Pour vous mettre dans le bain, cliquer sur cette petite vidéo de 2mn 30s
J’ai toujours succombé au charme de ces lavoirs où, tout jeune, j’observais ma grand-mère rincer ses draps à grand coups de battoir avec son bloc de savon de Marseille pour supprimer quelques taches rebelle, le bloc de savon verdâtre que le Papet faisait sécher plus d’un an dans sa remise pour qu’il ne s’use pas trop vite.

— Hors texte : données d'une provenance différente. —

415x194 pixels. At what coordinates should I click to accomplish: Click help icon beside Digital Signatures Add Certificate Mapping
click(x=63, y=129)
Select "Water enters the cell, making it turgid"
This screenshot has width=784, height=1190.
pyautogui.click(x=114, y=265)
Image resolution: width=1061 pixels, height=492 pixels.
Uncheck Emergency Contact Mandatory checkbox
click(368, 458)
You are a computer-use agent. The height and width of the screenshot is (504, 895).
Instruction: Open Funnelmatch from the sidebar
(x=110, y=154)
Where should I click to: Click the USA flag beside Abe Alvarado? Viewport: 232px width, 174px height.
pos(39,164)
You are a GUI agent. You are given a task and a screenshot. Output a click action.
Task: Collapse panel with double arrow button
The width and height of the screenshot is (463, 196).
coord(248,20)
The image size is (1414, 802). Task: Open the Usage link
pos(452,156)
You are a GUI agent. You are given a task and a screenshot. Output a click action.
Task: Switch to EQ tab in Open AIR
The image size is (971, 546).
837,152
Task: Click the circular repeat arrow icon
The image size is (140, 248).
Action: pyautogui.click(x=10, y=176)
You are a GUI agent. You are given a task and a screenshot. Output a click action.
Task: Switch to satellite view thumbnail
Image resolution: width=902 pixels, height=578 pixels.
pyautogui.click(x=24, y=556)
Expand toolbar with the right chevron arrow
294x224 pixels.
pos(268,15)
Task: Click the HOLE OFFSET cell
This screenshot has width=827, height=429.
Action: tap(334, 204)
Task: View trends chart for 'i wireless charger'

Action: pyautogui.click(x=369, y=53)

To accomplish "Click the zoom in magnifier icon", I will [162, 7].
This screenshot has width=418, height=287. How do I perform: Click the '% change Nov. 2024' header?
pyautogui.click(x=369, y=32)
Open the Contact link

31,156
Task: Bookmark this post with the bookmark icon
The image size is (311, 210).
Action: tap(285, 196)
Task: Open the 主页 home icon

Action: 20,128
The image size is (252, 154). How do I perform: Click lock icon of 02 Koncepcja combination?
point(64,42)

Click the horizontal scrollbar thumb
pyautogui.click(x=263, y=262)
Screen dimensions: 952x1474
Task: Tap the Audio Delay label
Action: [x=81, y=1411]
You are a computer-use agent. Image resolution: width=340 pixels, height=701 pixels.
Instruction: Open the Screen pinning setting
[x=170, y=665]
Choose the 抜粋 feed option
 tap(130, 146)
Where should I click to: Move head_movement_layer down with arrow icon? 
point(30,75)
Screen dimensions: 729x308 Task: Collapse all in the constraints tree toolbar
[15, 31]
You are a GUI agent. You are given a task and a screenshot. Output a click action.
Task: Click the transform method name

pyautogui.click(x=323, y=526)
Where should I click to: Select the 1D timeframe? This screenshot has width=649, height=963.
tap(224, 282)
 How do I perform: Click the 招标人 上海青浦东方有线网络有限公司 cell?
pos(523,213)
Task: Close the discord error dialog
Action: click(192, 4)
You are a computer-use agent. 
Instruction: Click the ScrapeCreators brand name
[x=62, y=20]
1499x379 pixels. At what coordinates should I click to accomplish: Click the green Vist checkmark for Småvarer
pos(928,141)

Peu de temps avant de passer commande de la fontaine qui orne mon jardin à Bruno MORANDINI, un copain tailleur de pierre à Lacoste, j’ai redessiné, de mémoire, la fontaine à deux sources de la bergerie de mon Papet qu’il m’a reproduit au 1/3… Elle faisait prés de 4 mètres de long et était bien entendu suivie d'une bugade de la même taille que je n'ai pu installer dans mon jardin de curé à Villeneuve!...
La Fontaine de mon Papet en réduction de 1/3...
Ce faisant, l’idée m’a pris tout d’un coup de vous raconter comment nos ancètres, et ce n'est pas si loin que ça, nos grands-mères, faisaient la lessive.
C'est ce que vous compte mon article sur la L'ART DE LA LESSIVE AUTREFOIS !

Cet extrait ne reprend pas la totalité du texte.